The Deeper Problem

By Dr. Gerard Schroeder

The Nefesh and the Neshamah

Humans have two souls, the nefesh and the neshamah. Animals have only the nefesh. All life and all the universe have the wisdom of the creator. Let’s elaborate.

Genesis chapter one: In the Hebrew text of Genesis, the act of creation occurs only three times: Genesis 1:1, the creation of our magnificent universe; Genesis 1:21, the creation of the animals; Genesis 1:27, the creation of “the Adam.” Creation (bara in Hebrew) in biblical terms is an act by which God brings some thing or some force into the universe. Only God can create.  All other acts in Genesis are acts of making or forming things from already existing matter.  According to all ancient commentary, the only creation that was physical was the opening sentence of the Bible, bringing our universe into being. The remaining two creations (Gen 1:21 and Gen. 1:27) were not physical. They were spiritual: the first, the nefesh, the soul of animal life, and the second, the neshamah, the soul of humankind. The neshamah is what makes a human different from an animal.

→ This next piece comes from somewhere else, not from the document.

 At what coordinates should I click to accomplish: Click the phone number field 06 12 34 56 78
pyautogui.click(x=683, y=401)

The nefesh programs all animals, including the animal aspect of humans, for three primary drives: survival, comfort, and progeny. It is the fully egotistical, selfish part of my personality. The nefesh tells me that the world is there for me to take from and to use, even though it may hurt my neighbor.

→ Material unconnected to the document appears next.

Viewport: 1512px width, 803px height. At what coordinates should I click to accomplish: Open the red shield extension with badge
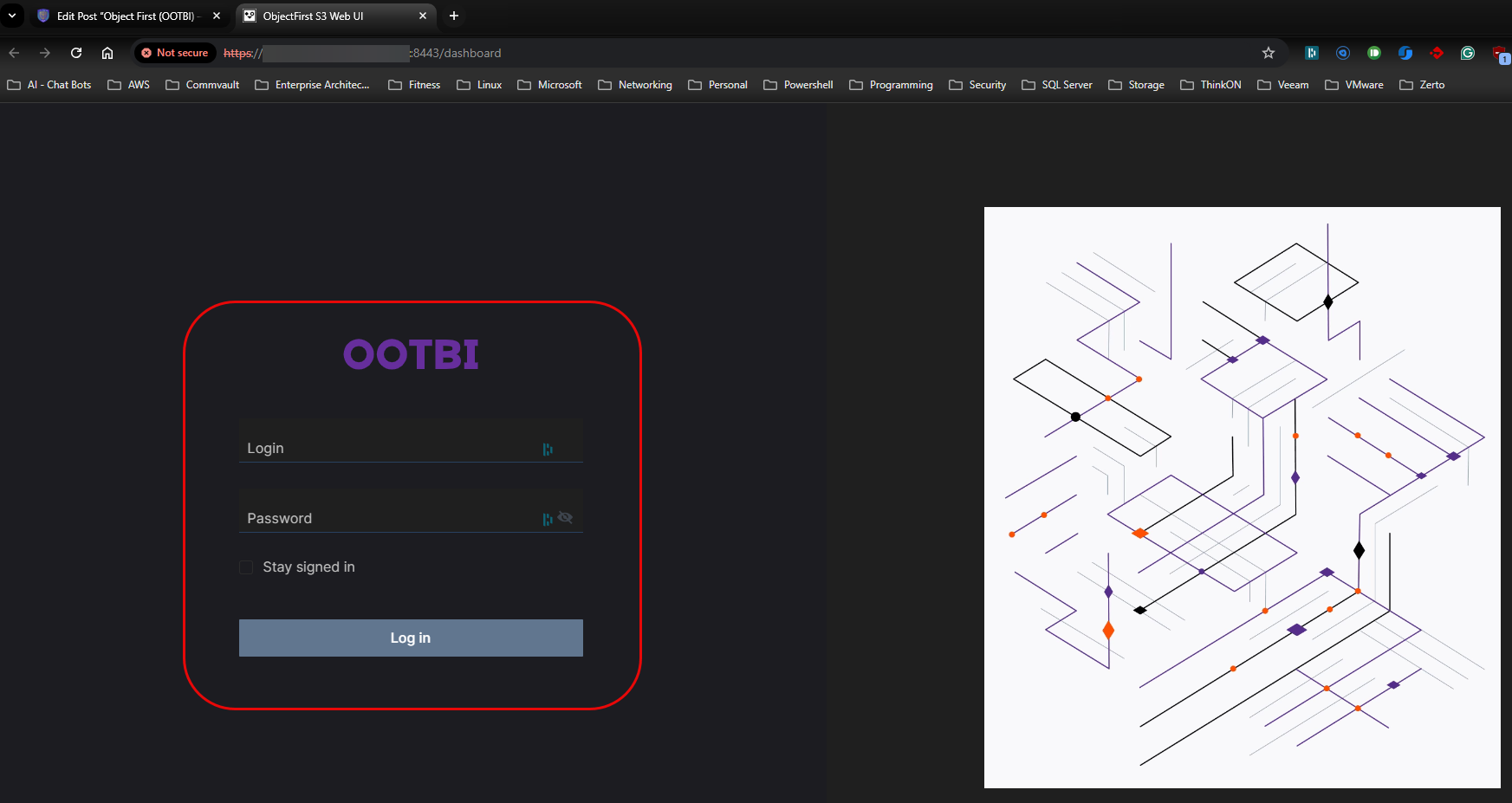1500,54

The neshamah is the human part of life, the aspect that realizes all life, in fact all existence is a web, interrelated, mutually dependent. It is the part of my personality that says, okay, I built this company, I made clever use of my brains, I succeeded in whatever field my success be, now I should share the rewards of success with the society that provided the social order and culture that  allowed me to use my potential. The nefesh of course says don’t be a fool. Keep, don’t share, and don’t worry about the others. Within every human this battle occurs. It is as old a humanity and the Bible.  In the fifth book of the Bible, Deuteronomy, 6:4, Moses, and then later Jesus in Mark 12:29, tell that the central statement of the entire Bible is: “hear O’ Israel, the Lord our God the Lord is One.” There are two meanings to this statement that is central to all western religion. One, that there is only one God for all of us. The deeper meaning is that this Oneness pervades all existence and makes all existence interwoven, each part influencing the other. The neshamah knows this and pleads: give and help others. The nefesh wants no part of it. The world is all for me, it insists, urging me to ignore the goodness of the neshamah.

When the two are in sync, great goals are reached. The nefesh and the neshamah working together build hospitals, universities, sponsor great research projects. The nefesh in the beginning made us have the drive to accumulate the wealth that the neshama then tells us to share.  It is such a clever combination that only God could have conceived of it.